=== Problem description ===
Those lines of the data that hold the word "Given" are to be copied out.

=== Records for this task ===
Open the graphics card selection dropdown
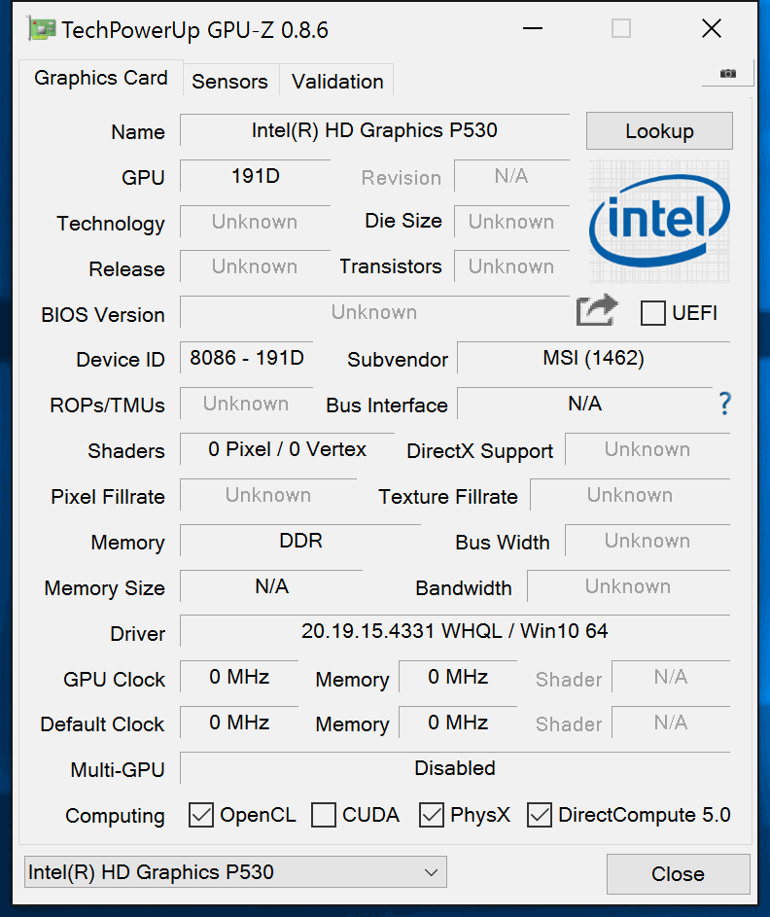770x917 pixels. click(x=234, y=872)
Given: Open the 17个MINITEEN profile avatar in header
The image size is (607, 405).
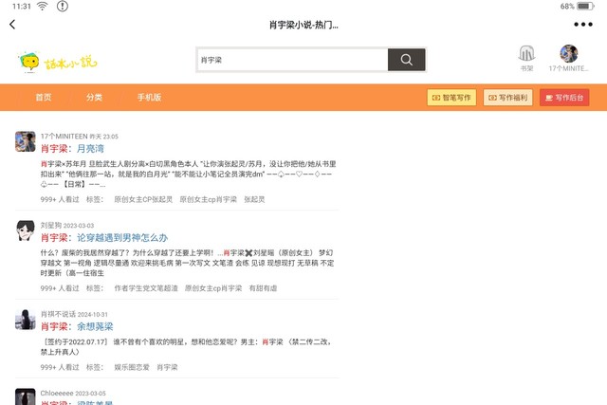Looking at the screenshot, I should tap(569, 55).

...

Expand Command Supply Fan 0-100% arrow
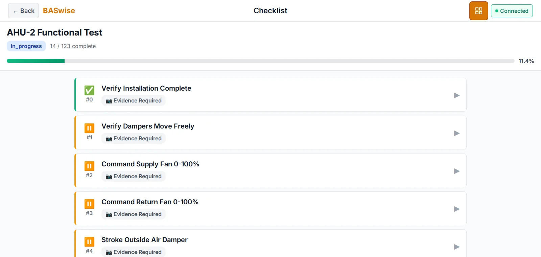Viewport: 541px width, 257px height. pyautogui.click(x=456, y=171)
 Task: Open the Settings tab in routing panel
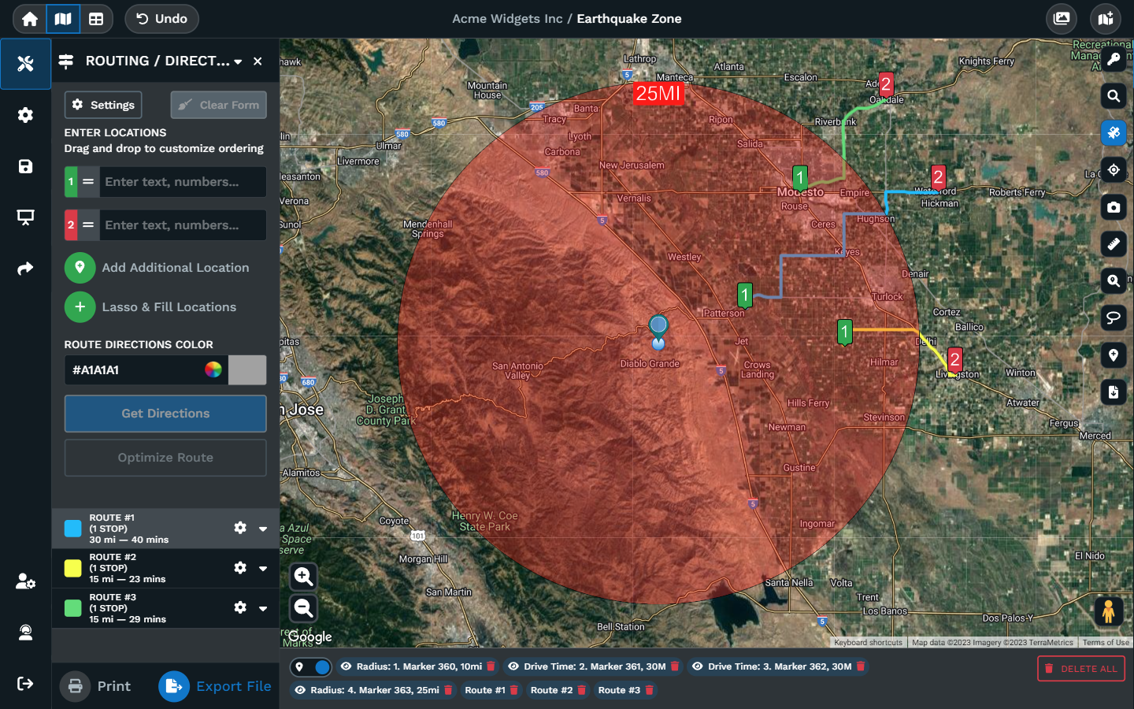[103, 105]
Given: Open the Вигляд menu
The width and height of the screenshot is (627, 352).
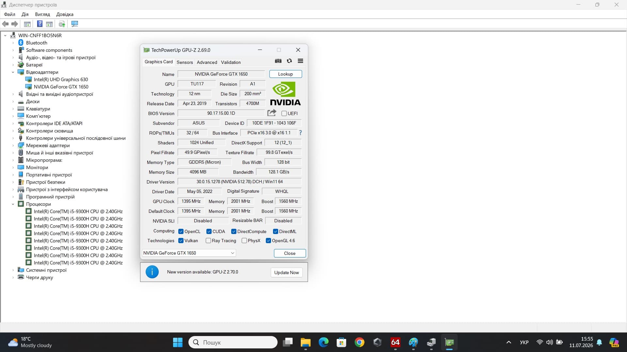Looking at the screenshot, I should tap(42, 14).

--

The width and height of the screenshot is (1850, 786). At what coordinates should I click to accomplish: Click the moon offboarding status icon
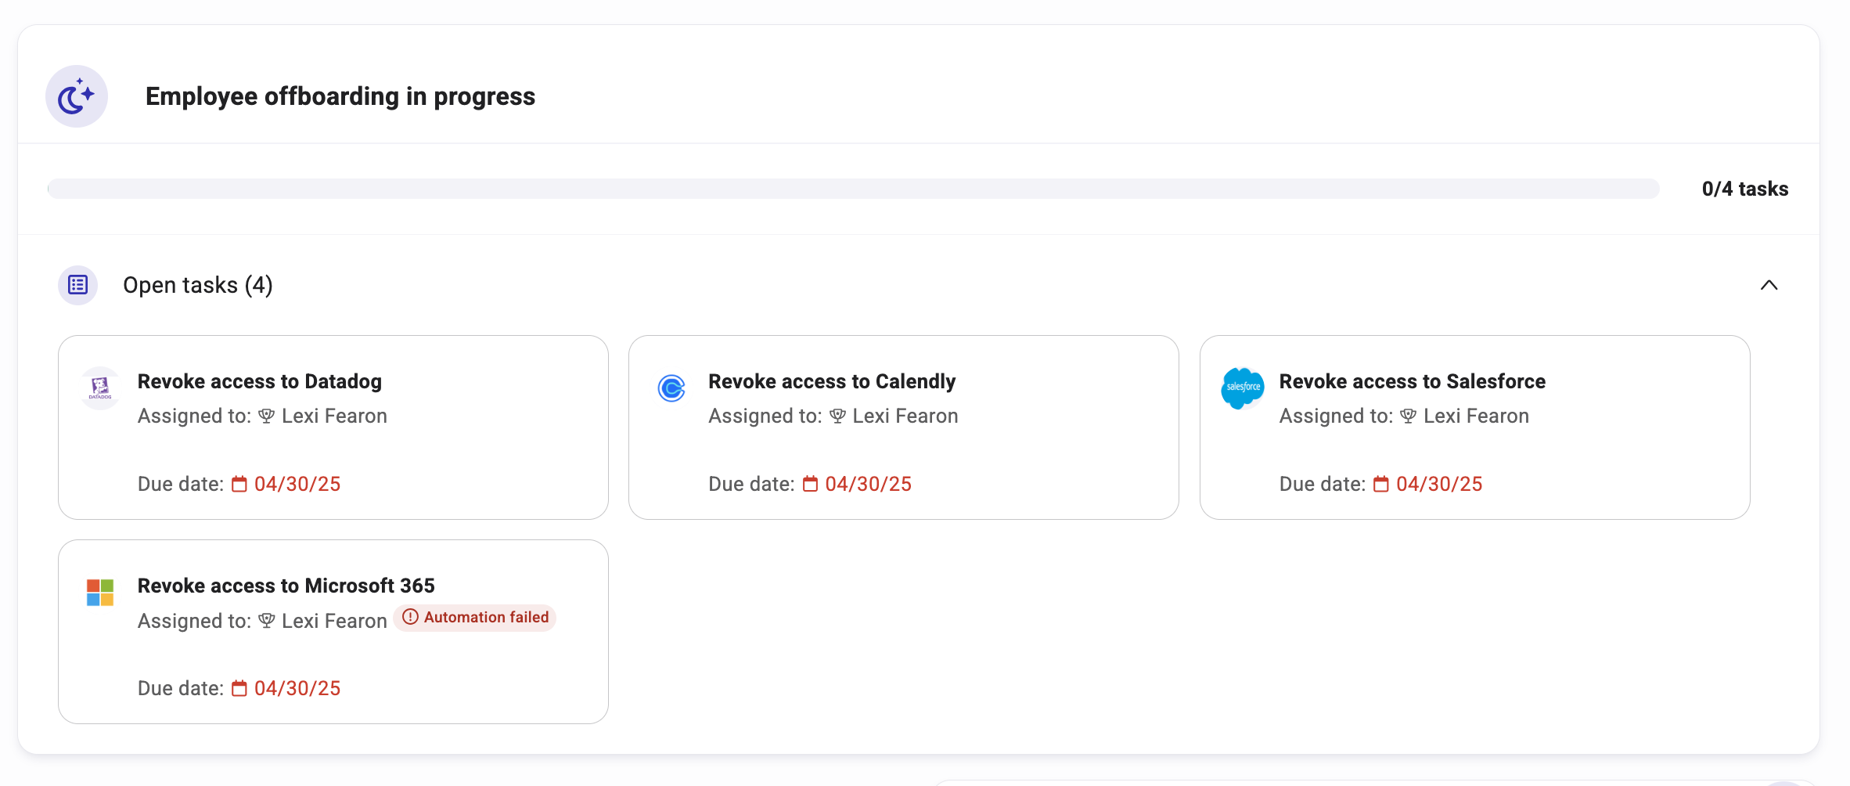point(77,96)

=== Answer box ===
Given: Open the 17个MINITEEN profile avatar in header
Given: Open the Вигляд menu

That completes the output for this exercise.